There were remarkably few screams of outrage from the critics (but then, such screams are increasingly rare these days) and a few warmly supportive reviews and articles. It obviously was an idea whose time had come, especially since most of the works that resulted from it didn't dramatically violate the dogma of two-dimensionality still in effect during the early 1970s.

I personally found many of these works attractive, but only rarely did one offer anything more than immediate sense-gratification, or leave me with anything significant once I had left its presence.

Among the exceptions were a few brightly colored and strongly patterned pieces by Robert Kushner. These seemed more coloristically and structurally sophisticated, more dynamically and shrewdly ''orchestrated'' than flatly patterned, and so appeared to fall more into the category of art rather than that of decoration.

I kept an eye on Kushner's work and was rewarded by seeing it grow in depth and range - and by the fact that it found increasingly favorable critical and curatorial approval. Of particular interest throughout all this was his continued insistence that decoration and art need not be antithetical and that Matisse need not be the only 20th-century artist for whom decoration could also be art.

I recently spent an afternoon in Kushner's studio and then paid a visit to his then-running one-man show at the Holly Solomon Gallery here. I had gone to his studio to discuss the issue of decoration with him and to see a few vorks ''in progress,'' and I had gone to his gallery to see how well his ideas and theories had translated into his most recent work.

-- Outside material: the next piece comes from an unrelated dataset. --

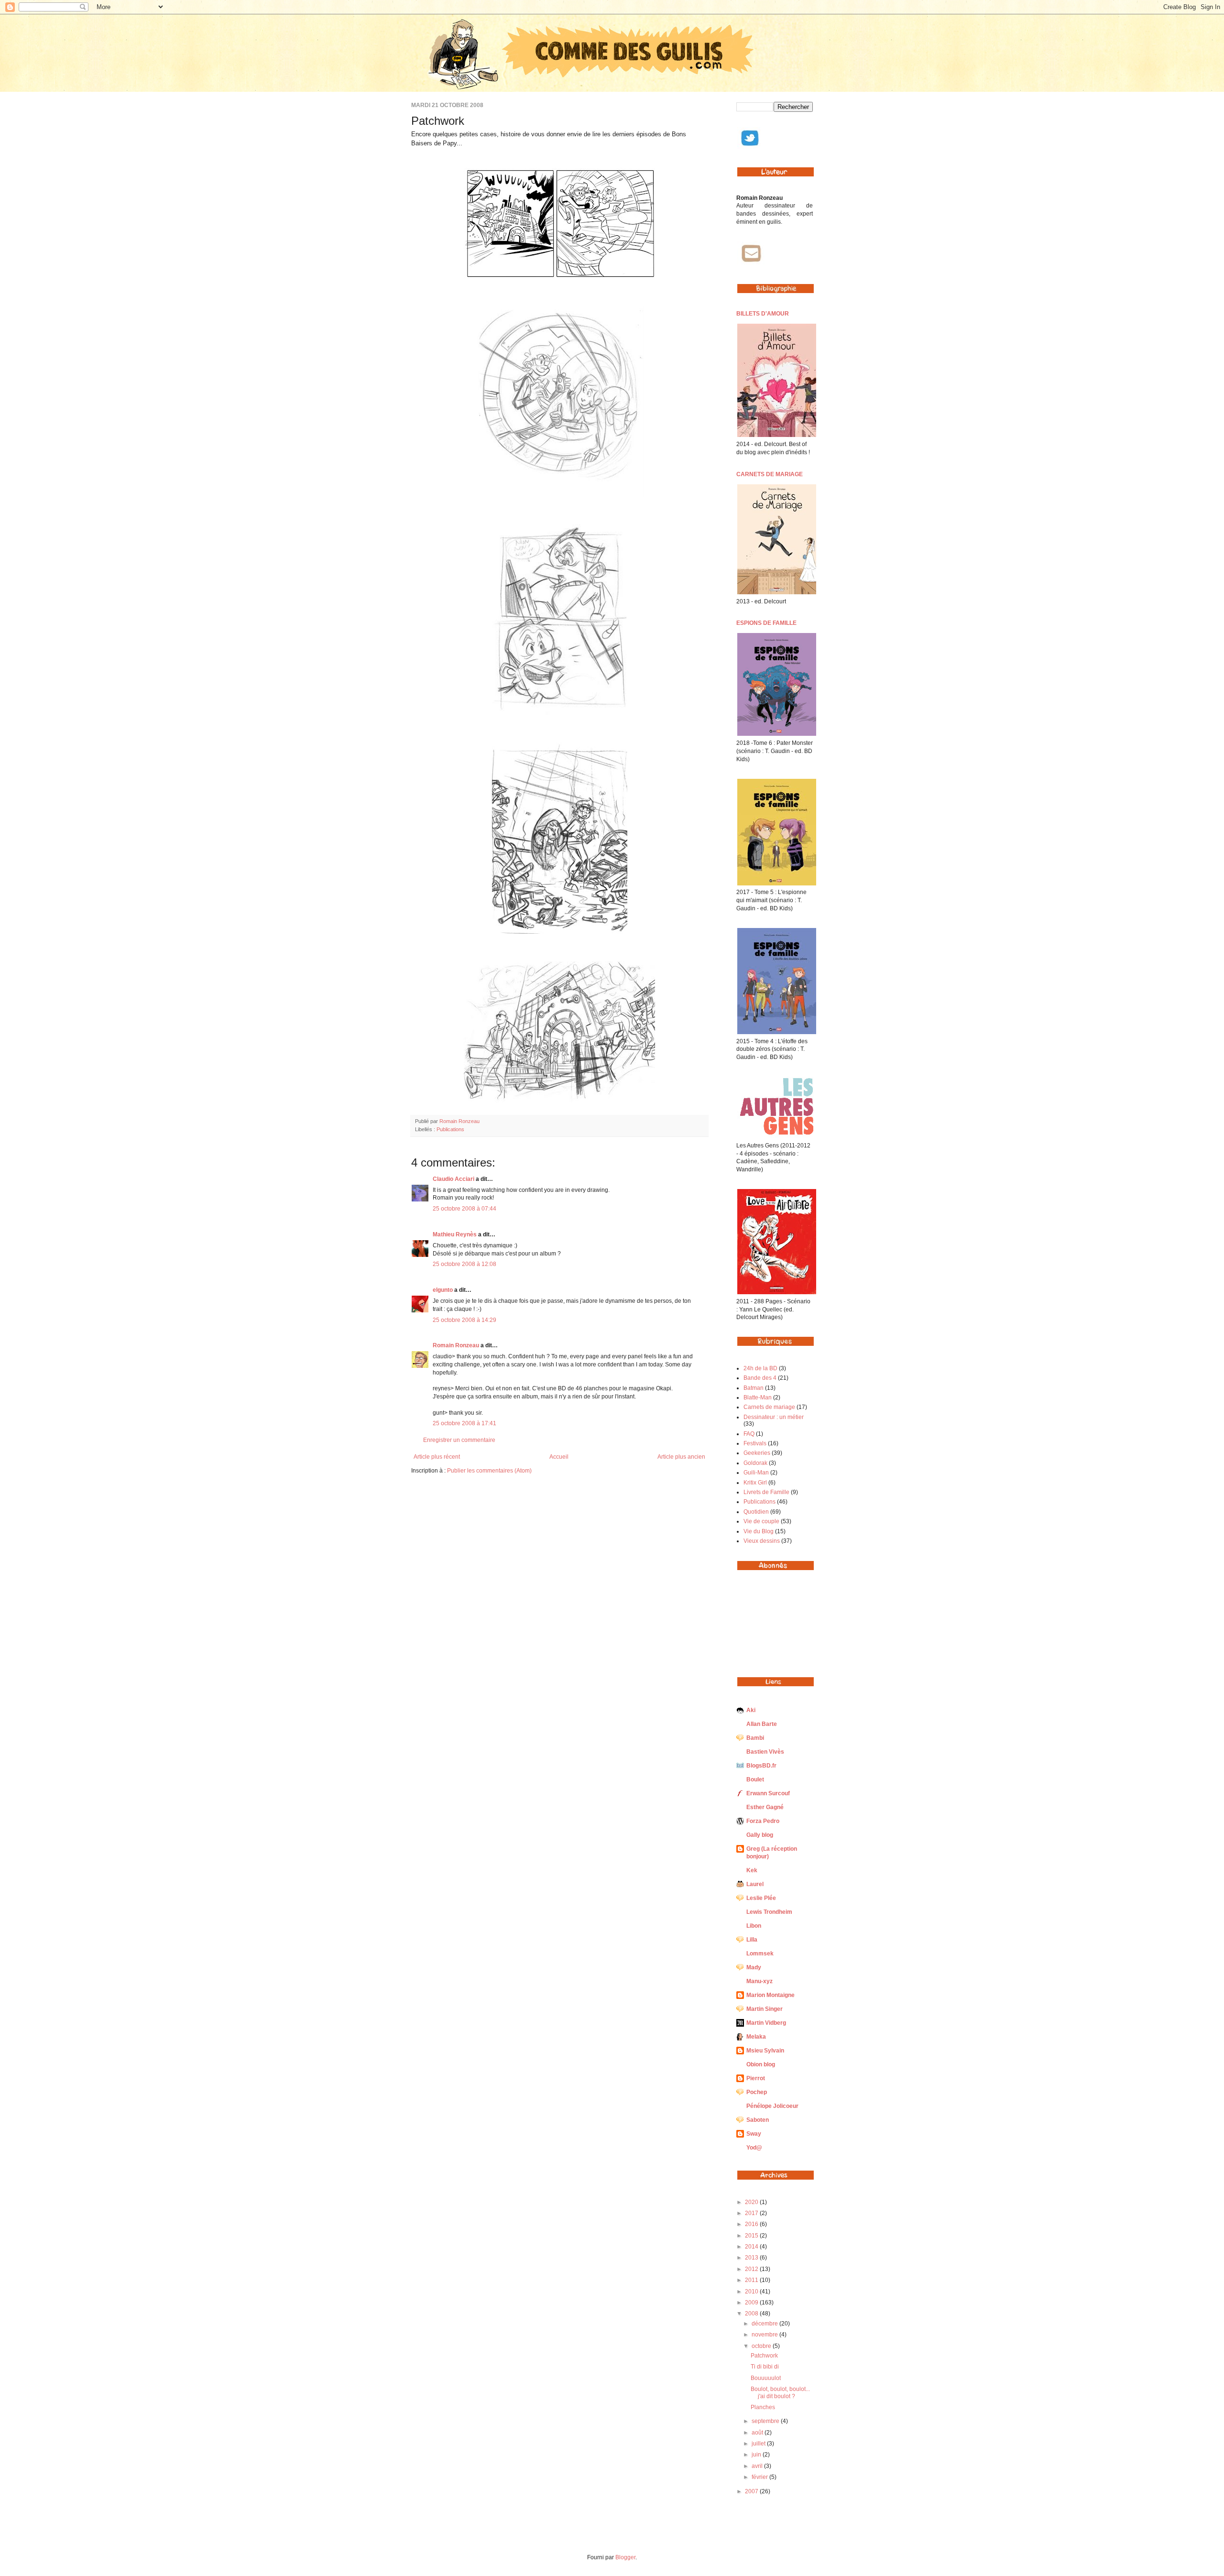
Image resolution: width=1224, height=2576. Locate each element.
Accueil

They had done so remarkably well, not only in his smaller works on paper and in his prints, but in his very large fabric pieces as well. In fact, I came away from his exhibition quite convinced that he is beginning to really pull it off and that, in his case at least, decorative is by no means a pejorative term.

The big problem with most purely decorative work is that it is static and does little but hang on a wall and look pretty - or beautiful, if it happens to be an exceptional piece. Such work was designed to create an aura of well-being, comfort, even luxury. Its function is to please, to enrich, and to beautify an environment. Nothing more.

This is definitely not the case with Kushner's often-huge wall hangings made of various fabrics stitched together and then worked over in strategic places with acrylic paints. Although essentially flat brilliantly colored, richly patterned, and dramatically decorative, they do not just hang on the wall and look pretty. Far from it. They represent too much dynamic energy, too much coloristic and structural tension, ever to do that. If anything, they'd be more at home among strongly Expressionist works than among most decorative ones.

The last thing Kushner's pieces are is static, and that's because he knows that even flat surfaces can suggest depth, space, movement, and high drama. That even perfectly flat shapes, textures, and colors can interact as forcefully as two football teams crashing together, or as elegantly as ballet dancers performing on a stage.

Most of all, Kushner understands color. He knows that colors can be made to be as meek as lambs or as ferocious as hungry wolves. He knows, for instance, that greens can affect pinks in a certain way when placed between two reds, but that they will act quite differently if placed above a purple and a brown. He knows this and a great deal more about color, and because he does, he can orchestrate it and the shapes, textures, and lines he uses to achieve the precise thematic and formal effects he desires.

Kushner, in short, is an artist, not a decorator. He is interested in articulating and conveying ideas and emotions, in projecting personal and cultural ideals and attitudes, and in interacting with the significant art of today and of the past. He is not interested in merely making handsome things to hang on a wall, and he is even less interested in designing pretty wall pieces whose primary function is to create feelings of comfort and well-being.

Kushner's works project the kind of visual drama and authority only found in genuine art. That he prefers a decorative format to other more traditionally painterly ones becomes increasingly beside the point as his work matures and leaves its mark. What matters, after all, is the use to which an artist puts his techniques and tools, not the use to which others put them.